Pro Tip #2: If you want to reduce the carbs, just omit the apple
Nutrients: 305 calories, 22 g protein, 30 g carbs, 11 g fat
Meal 2 – Tuna salad
- 2.7 oz. tuna (light, canned in water, drained solids)
- 0.4 oz. low-fat plain Greek yogurt
- 1.5 rice cake
- 4 oz. veggies (peas, celery, tomato)
- 2 oz. avocado
- Salt & Pepper
Instructions: Drain tuna and mix with Greek yogurt, salt, and pepper. Wash and cut veggies and avocado. Fold veggies and avocado into the tuna mixture. Put on rice cakes and serve.
Nutrients: 258 calories, 22 g protein, 22 g carbs, 9 g fat
Meal 3 – Ground beef & spaghetti squash
- 4 oz. ground beef (92-93% lean)
- 4 oz. cooked spaghetti squash
- 4 oz. broccoli
- Cooking spray
- Salt & pepper
- Mustard or soy sauce
Instructions: Cut the spaghetti squash in quarts and scoop out the seeds. Bake for 40 minutes at 400 F (200 C), skin side up. Let it cool for minimum 10 minutes before scooping out the flesh with a fork.
Cut broccoli into small florets. Coat a pan with cooking spray and add the broccoli when it’s warm. Cook the broccoli for 3 minutes, then add the ground beef. Let the beef brown before adding the spaghetti squash. Mix well for about 3 minutes and season with salt and pepper. Serve with mustard or soy sauce.
Pro tip: You can keep cooked spaghetti squash in the fridge for a few days in an airtight container.
Nutrients: 227 calories, 24 g protein, 13 g carbs, 8 g fat
Meal 4 – Egg & shrimp sandwich
- ½ Ezekiel muffin
- 1 hardboiled egg
- 2.7 oz. cooked shrimp
- Salt & Pepper
- Chives (optional)
Instructions: Toast the Ezekiel muffin. Place the sliced egg and shrimp on the muffin as an open-faced sandwich. Season with salt and pepper, and sprinkle chopped chives on top.
Nutrients: 226 calories, 26 g protein, 15 g carbs, 6 g fat
Meal 5 – Chicken wrapped in prosciutto (Parma ham)
- 4 oz. chicken breast
- 2.7 oz. quinoa (cooked)
- 1.5 oz. finely sliced Serrano or Parma ham (prosciutto)

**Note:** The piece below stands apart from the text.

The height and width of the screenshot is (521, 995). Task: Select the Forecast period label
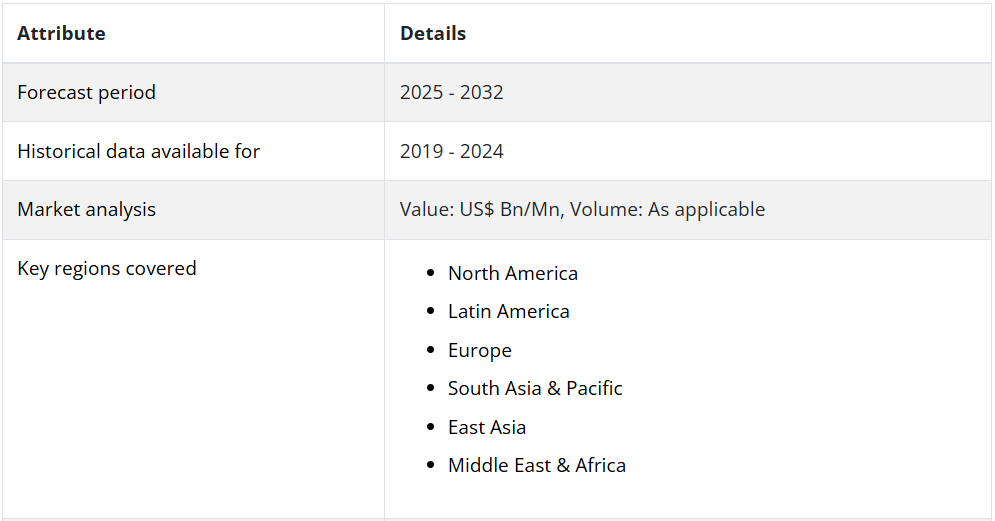coord(86,93)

- 1.3 oz. cream cheese (low-fat)
- Basil leaves (fresh or dry)
- 4 oz. veggies
Instructions: Place the ham on a piece of aluminum foil. Mix cream cheese and basil and spread it evenly onto the ham. Fold the ham around the chicken breast and grind a little pepper on top. Bake in the oven at 380 F (190 C) for 25 minutes. Serve with quinoa, veggies, and fresh basil leaves.
Nutrients: 333 calories, 33 g protein, 28 g carbs, 10 g fat
Meal 6 – Edamame
- 6.1 oz. edamame beans (shelled)
- Salt (optional)
Instructions: Serve cold or warm, salted or unsalted. Edamame is a great nighttime snack.
Nutrients: 243 calories, 24 g protein, 16 g carbs, 9 g fat
Daily totals: 1,592 calories, 152 g protein, 124 g carbs, and 54 g fat.
Changing up the plan
I like to eat the same foods for several days in a row with only minor changes and then change the plan every week or so. I would suggest that you follow this plan for a week and then start on the next plan (which I will post in a week from now). You can also go back and follow my one of my other meal plans for another week.